The Office of the Inspector of Prisons found that a nurse was "obliged to watch helplessly through a cell door" as the 59-year-old man lost consciousness and died after he had an allergic reaction to an antibiotic five years ago.
The report found it took almost a quarter of an hour to open his cell and administer aid after prison staff could not locate the key.
The report said that the circumstances of the man's death were "unconscionable" and recommended system-wide measures are taken to ensure such a scenario does not arise again.
The Irish Prison Service said it has updated its procedures around keys at Midlands Prison, and that measures in other prisons would be considered during broader security reviews where deemed necessary.
IPRT Legal and Public Affairs Manager Niamh McCormack said the report was "extremely distressing to read" and detailed how the man did not have the ability to speak because his throat had swollen, forcing him to hold up a note to say he had had an allergic reaction to the antibiotic.
Speaking on RTÉ's Morning Ireland, she said it was important to acknowledge that a family had been waiting for five years for answers about what happened to their loved one.
She said this was a "trend that we're seeing now" regarding death in custody reports, and also reports in general on prisons.
"They sit on the minister's desk for years and the answers are sitting there within that report and there's delays," she said.
"Our understanding is that with redactions, it can take up time, and there were redactions in this report. The decision was made to redact details from a post mortem examination of the man who passed away."
Ms McCormack said "serious questions" need to be asked around where the key to the man's cell was kept, and access to keys in general.
She explained that the wing where the deceased prisoner was on had a separate key room. This was not manned, she said, because that post had been removed, according to a restructuring process within the prison and was noted as being a cost saving measure.
"It's not unforeseeable that there would be an incident where an emergency would happen and you would need to access a prisoner, so what risk assessment was done? There were 300 prisoners that day who were left without having emergency access," she said.
"The keys were lost but even if they had arrived to the key room there was no one there to let them in, so there are serious questions that need to be asked around how this happened ... we understand that there has been an update in Midlands Prison but how did the decision get made in the first place? Was there any risk assessment done?"
The report said that during 2024, there were 31 deaths which fell within the scope to be investigated. This was the largest number of deaths to be investigated in any year since the Inspectorate began looking at deaths in January 2012.

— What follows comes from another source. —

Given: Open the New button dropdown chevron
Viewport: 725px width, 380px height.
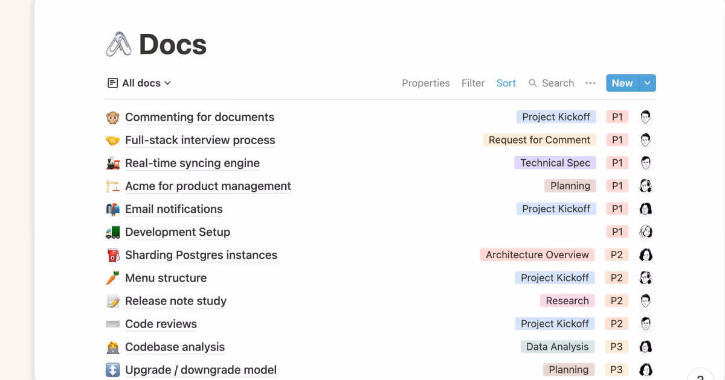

There were 20 deaths in 2023 that fell within that scope.
Ms McCormack said this increase was "really concerning" and the issue of overcrowding in prisons must be acknowledged.
"That does have an effect on the safety of prisoners and prison staff," she added.
"But ultimately - and it's been noted by the Committee on the Prevention of Torture and by the Irish Penal Reform Trust several times - the State has an obligation to take proactive measures to protect the lives of people in its care.
"The prisoners are on the other side of a locked door and they don't hold the key to that door. When there's a dynamic where somebody holds the key and somebody doesn't hold the key, there has to be proactive measures that are taken. It isn't good enough to say that there's overcrowding, that deaths in custody are unforeseeable or unpreventable, because many of them we say are."
Ms McCormack said it is unusual that there would be a scramble to find a cell key and this particular case would not be a common occurrence.
However, she said there are incidents where repeat recommendations are made by the Inspector of Prisons when these reports are drawn up.
"For example, overdoses in prisons. It's been repeatedly recommended that the systems are put in place and updated to ensure that these overdoses don't keep happening, and there are a lot of overdose related deaths happening in prison that would account for a lot of these increases."